Two-year follow-up of a n-butyl-2-cyanoacrylate glue ablation for the treatment of saphenous vein insufficiency with a novel application catheter with guiding light.

OBJECTIVES: This study aims to present the early results of a prospective study of the use of novel n-butyl-2 cyanoacrylate (VenaBlock)-based nontumescent endovenous ablation with a guiding light for the treatment of patients with varicose veins.

METHODS: Five hundred and seventy-three patients with lower-limb venous insufficiency were treated within in the previous four years. The study enrolled adults aged 21-70 years with symptomatic moderate to severe varicosities (C2-C6 patients clinical, etiological, anatomical, and pathophysiological classification) and great saphenous vein reflux lasting longer than 0.5 s with great saphenous vein diameter ≥ 5.5 mm assessed in the standing position. Duplex ultrasound imaging and clinical follow-up were performed on the third day, first month, and sixth month. Clinical, etiological, anatomical, pathophysiological classification; venous clinical severity score; and completed Aberdeen varicose vein questionnaire were recorded.

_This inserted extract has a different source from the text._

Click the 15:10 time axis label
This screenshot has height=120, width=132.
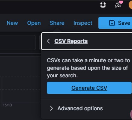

RESULTS: Five hundred and seventy-three patients aged 21-70 years with lower-extremity venous insufficiency treated with n-butyl-2. The mean treatment length was 30.6 ± 5.3 cm and the average n-butyl-2 delivered was 1.2 ± 0.3 ml. The mean procedure time was 10.8 ± 4.7 min. There was no deep venous thrombosis, pulmonary embolism, or paresthesia. We observed ecchymosis in eight patients (1.4%) at the entry site at the third day follow-up. Phlebitis was encountered with 10 (1.8%) patients. No skin pigmentation, hematoma, paresthesia, deep-vein thrombosis, or pulmonary embolism was observed. Procedural success was 100%, and complete occlusion was observed after treatment, at the third day follow-up and at first month. Kaplan-Meier analysis yielded with overall clinical recurrence-free rate after a mean follow-up of 23.96 months was 99.38%. All patients had significant improvement in venous clinical severity score and quality-of-life scores postoperatively ( p < 0.0001). Venous clinical severity score scores at preintervention and 24th month were 5.8 ± 1.0 (range 4-8) and 0.6 ± 0.6 (range 0-4), respectively ( p < 0.0001). Aberdeen varicose vein questionnaire scores at preintervention and 24th month were 19.7 ± 6.4 (range 9-30) and 4.4 ± 1.1 (range 1-9), respectively ( p < 0.0001).

CONCLUSIONS: The procedure appears to be feasible, safe, and efficient in treating the great majority of incompetent great saphenous veins with this technique.